**Exercise description:** Could you quote every line of the listing below word for word, leaving out the pictures?

Item coordinate data:
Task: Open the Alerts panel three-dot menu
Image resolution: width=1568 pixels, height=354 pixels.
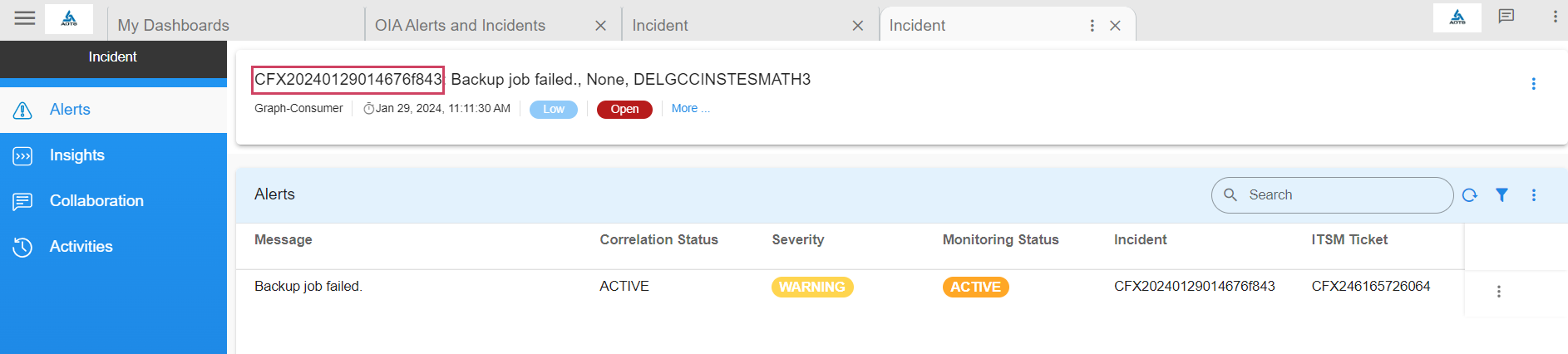Action: (1533, 195)
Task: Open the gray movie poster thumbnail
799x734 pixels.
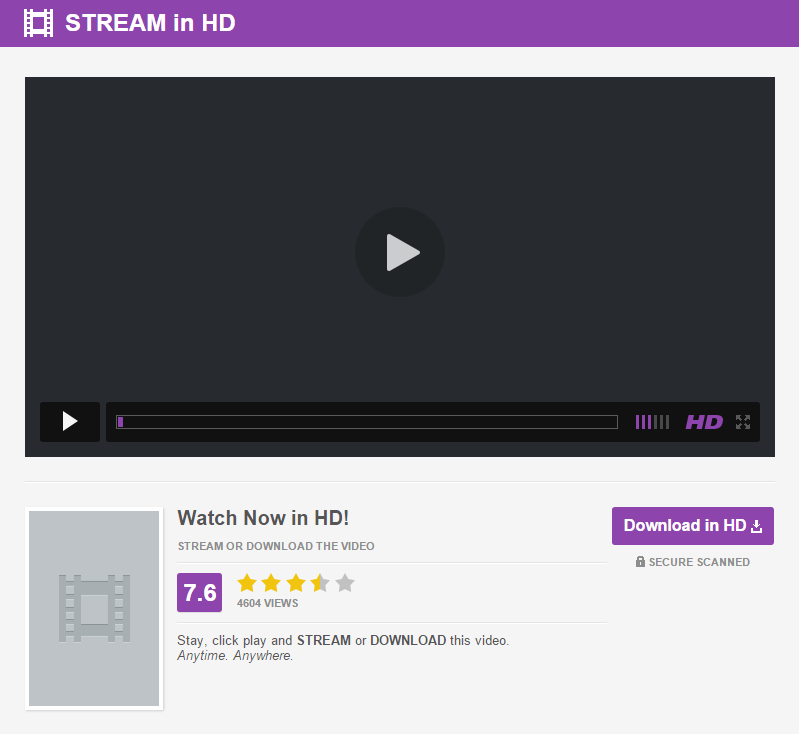Action: tap(94, 608)
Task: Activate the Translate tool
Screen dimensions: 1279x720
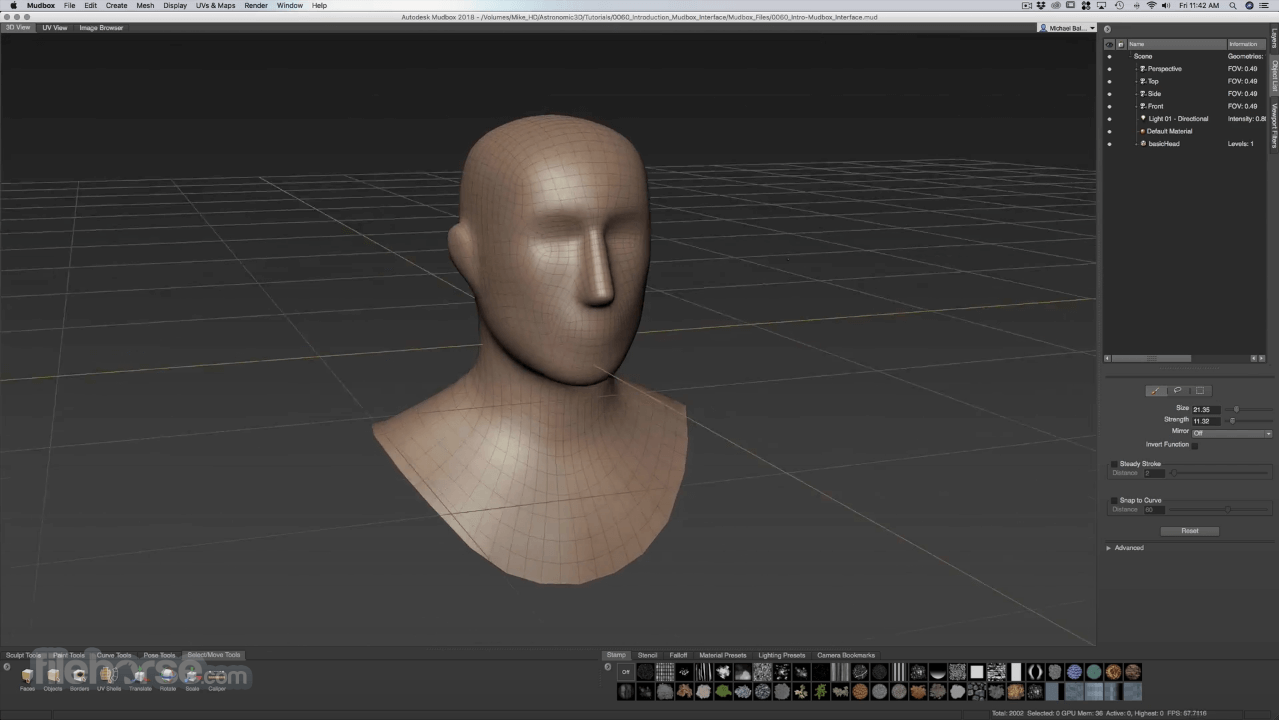Action: tap(140, 677)
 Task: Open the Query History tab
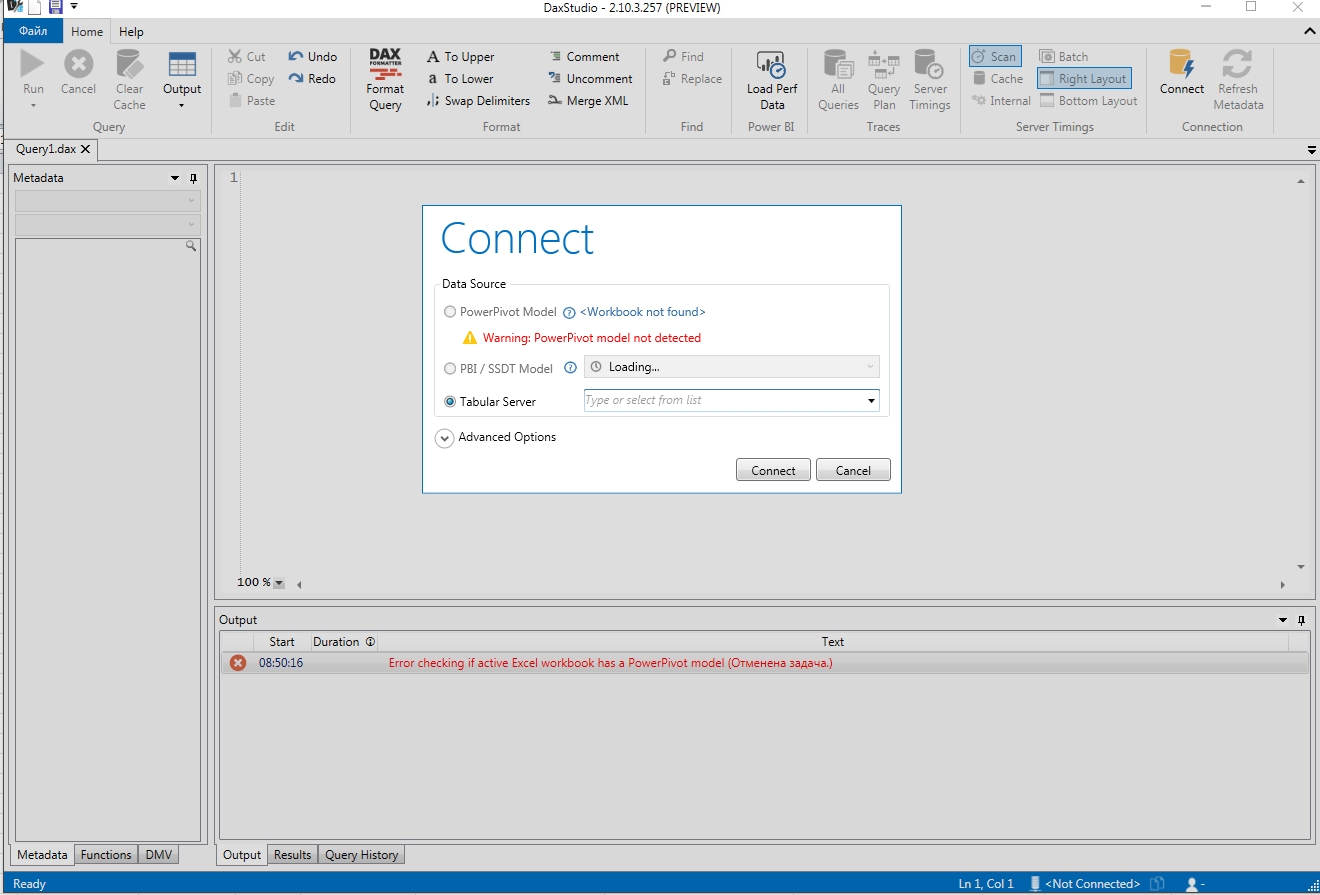click(x=361, y=854)
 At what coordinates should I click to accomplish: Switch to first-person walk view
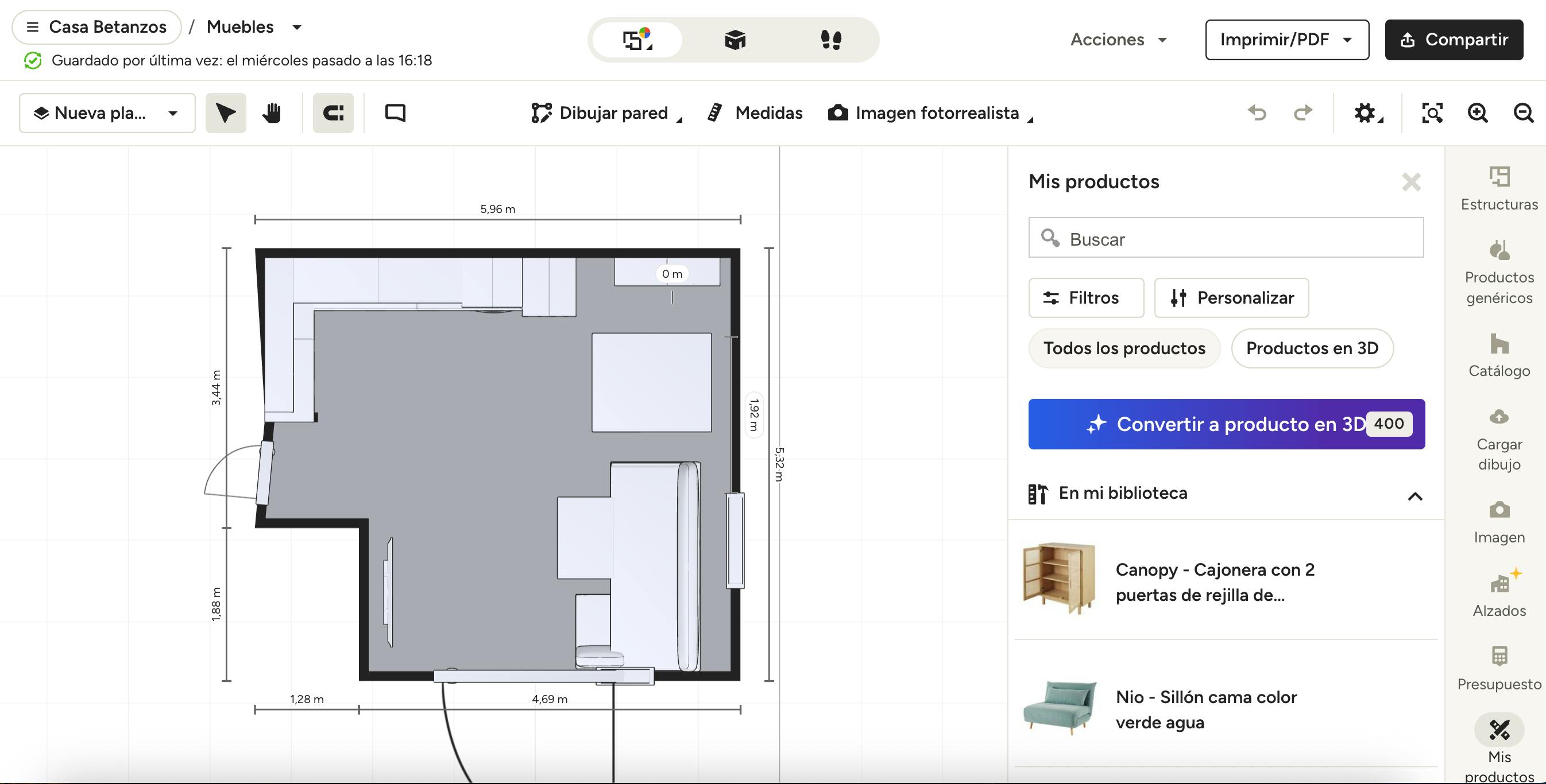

**Result of this exercise:**
Task: Open the Alerts panel three-dot menu
Image resolution: width=1568 pixels, height=354 pixels.
Action: (1533, 195)
Task: Open the gray movie poster thumbnail
799x734 pixels.
Action: tap(94, 608)
Task: Activate the Translate tool
Screen dimensions: 1279x720
Action: tap(140, 677)
 Task: Open the Query History tab
click(x=361, y=854)
 At what coordinates should I click to accomplish: Switch to first-person walk view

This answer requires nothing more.